▶ [Source extract]
━━━━━━━━━━━━━━━━━━━━
SHORT CASE REPORT FTT DECISION – ‘MTIC’ FRAUD – KITTEL TEST PTGI International Carrier Service Limited v. HMRC [2022] UKFTT 20 (TC)

21 January 2022

SUMMARY

  1. A so-called “MTIC case”, in which HMRC alleged knowledge or means of knowledge of fraud.  The taxpayer, PTGI, denied those states of knowledge.  After a relatively lengthy trial, the Tribunal allowed the appeal of PTGI.
  2. The decision represents a good reminder that HMRC’s “MTIC” decision-making mould is not a “one size fits all”, unbeatable formula at the Tribunal.  The Tribunal will robustly analyse HMRC’s (usually) inference-led allegations.

BACKGROUND AND ISSUES

  1. PTGI was a telecommunications company with a retail and a wholesale arm.  The retail arm focused on selling pre-paid telephone cards to individuals, and the wholesale arm focused on purchasing minutes used for the retail component and arbitrage trading.  At all material times, PTGI was wholly owned by its US parent company, PTGI-ICS Inc, a public company listed on the New York stock exchange.
  2. On 20 February 2017, HMRC denied PTGI-ICS Limited (“PTGI” or the “Appellant”) the right to deduct input tax (£13.75M) claimed in VAT periods 06/15, 09/15 and 12/15.
  3. On 18 August 2017, HMRC denied the same right (£5.42M) for VAT period 03/16.
  4. HMRC claimed that PTGI incurred the input tax in transactions connected with the fraudulent evasion of VAT and that PTGI knew or should have known of this.
  5. HMRC accepted that the burden of proof was on them and that the standard of proof was the balance of probabilities.
  6. PTGI accepted that there was a tax loss at the start of each transaction chain and that the tax losses were attributable to the fraudulent evasion of VAT.
  7. The issues are:
    1. Is there a tax loss?
    2. If so, does the tax loss result from fraudulent evasion?
    3. If there is fraudulent evasion, were the Appellant’s transactions connected with the fraud?
━━━━━━━━━━━━━━━━━━━━
▶ [Data shown]
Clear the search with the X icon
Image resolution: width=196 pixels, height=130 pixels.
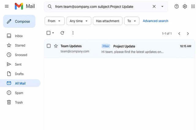click(x=154, y=6)
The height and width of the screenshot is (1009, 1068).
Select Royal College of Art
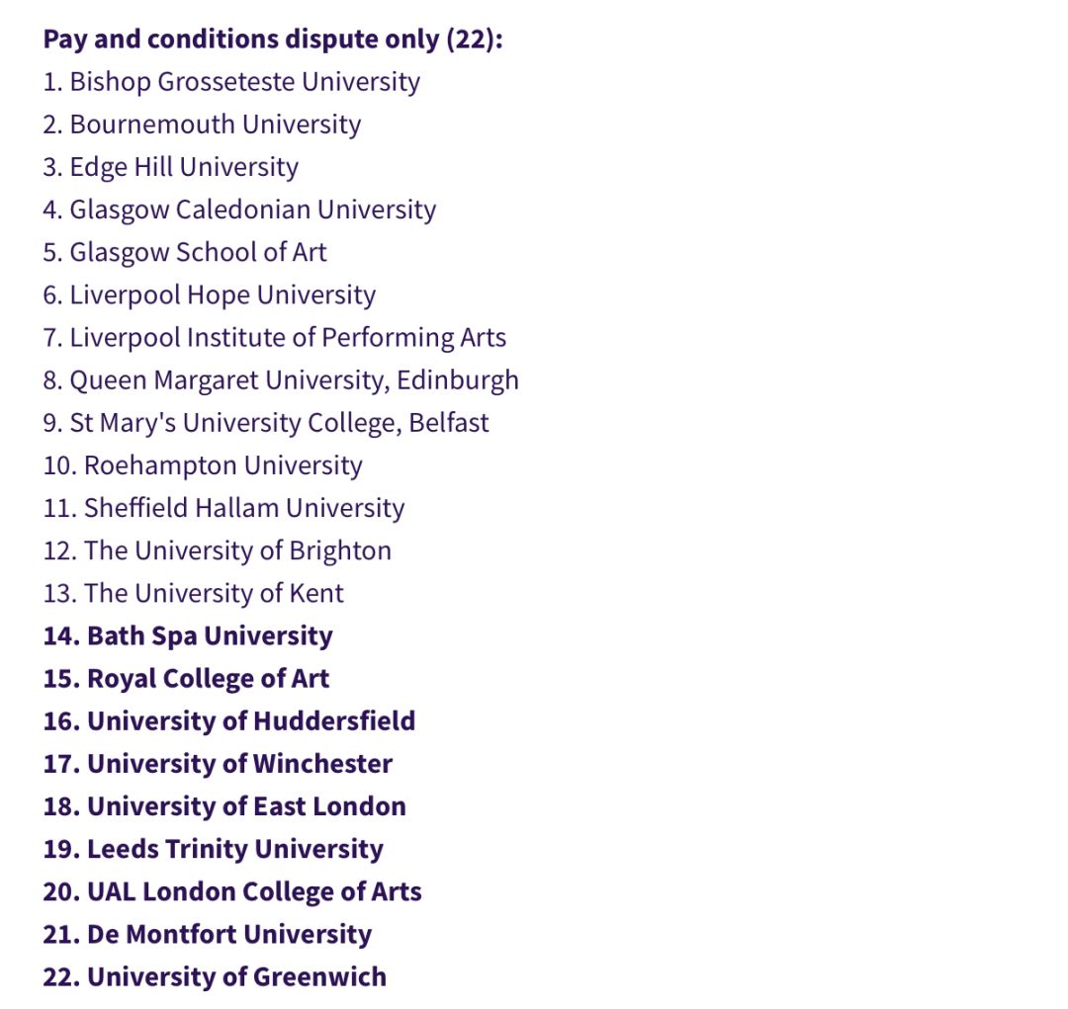coord(208,678)
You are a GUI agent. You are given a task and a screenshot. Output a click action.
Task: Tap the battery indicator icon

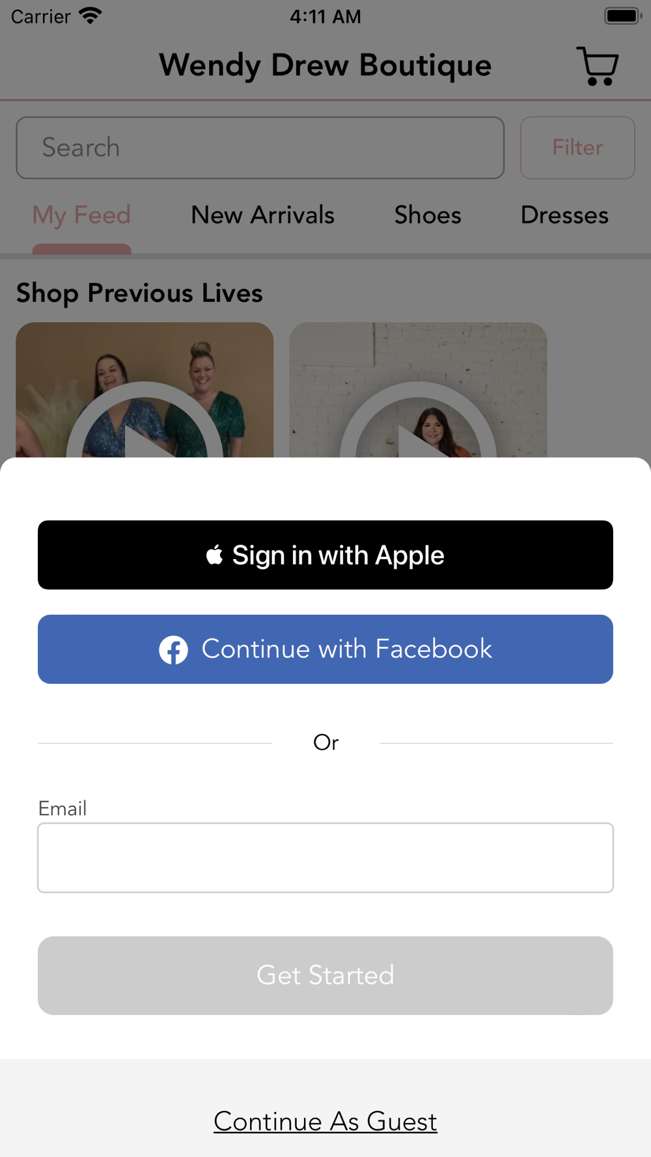click(623, 16)
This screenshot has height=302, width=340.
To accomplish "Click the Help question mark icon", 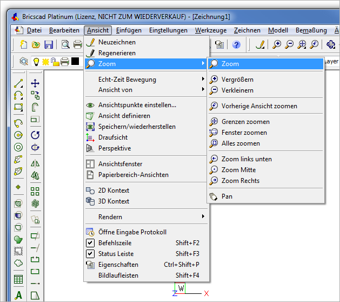I will click(236, 45).

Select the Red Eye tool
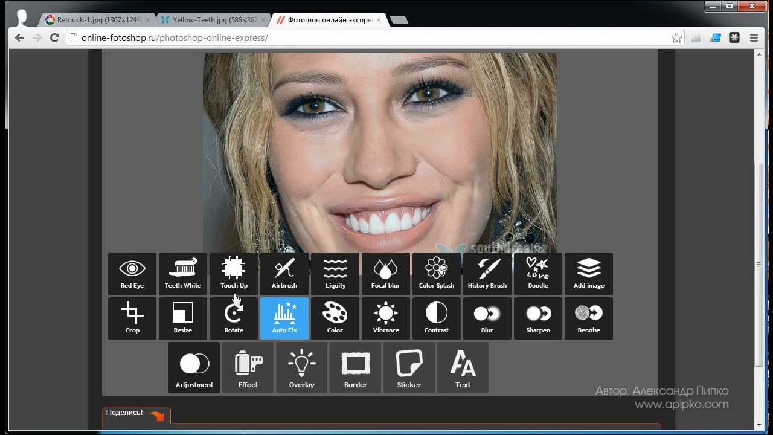point(132,274)
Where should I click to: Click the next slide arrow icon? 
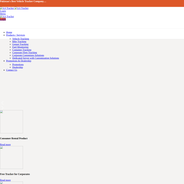coord(2,108)
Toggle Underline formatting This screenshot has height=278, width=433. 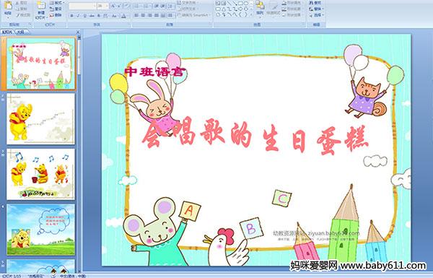pyautogui.click(x=84, y=16)
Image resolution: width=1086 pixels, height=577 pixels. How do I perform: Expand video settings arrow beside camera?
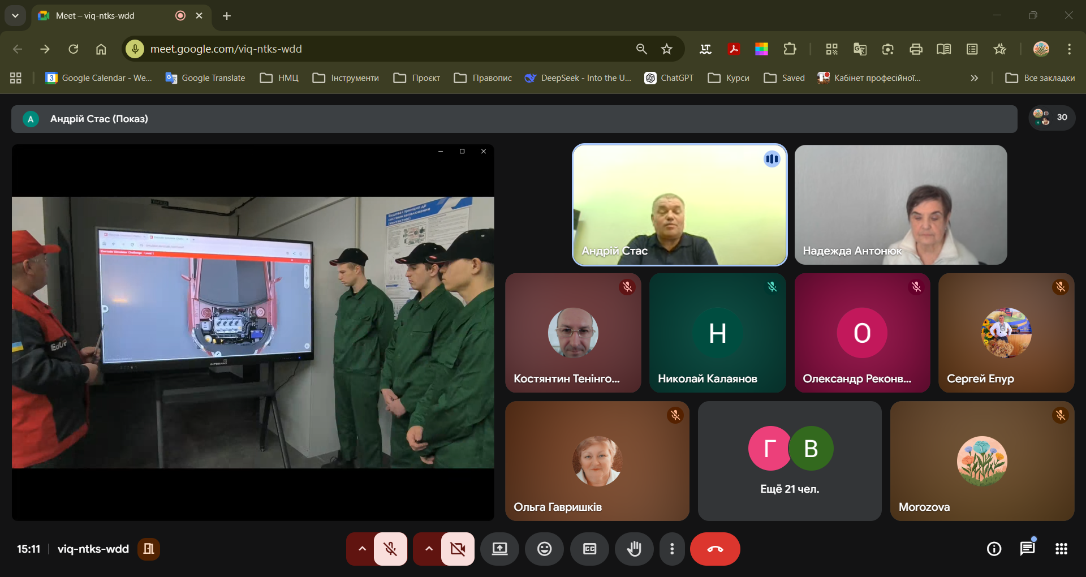coord(429,549)
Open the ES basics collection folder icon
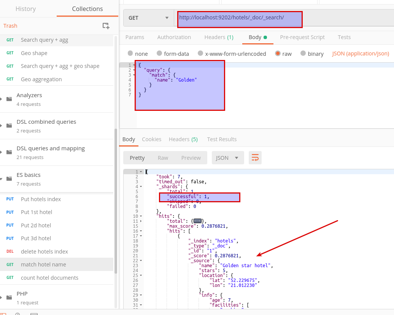The height and width of the screenshot is (315, 394). coord(8,179)
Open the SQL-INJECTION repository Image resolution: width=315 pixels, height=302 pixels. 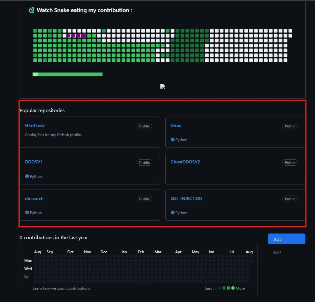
━━━━━━━━━━━━━━━━━━━━
▶ [Stated problem] Reproduce the case report word for word from "1. PTGI was" to "09/15 and 12/15.".

▶ [Task output]
1. PTGI was a telecommunications company with a retail and a wholesale arm.  The retail arm focused on selling pre-paid telephone cards to individuals, and the wholesale arm focused on purchasing minutes used for the retail component and arbitrage trading.  At all material times, PTGI was wholly owned by its US parent company, PTGI-ICS Inc, a public company listed on the New York stock exchange.
  2. On 20 February 2017, HMRC denied PTGI-ICS Limited (“PTGI” or the “Appellant”) the right to deduct input tax (£13.75M) claimed in VAT periods 06/15, 09/15 and 12/15.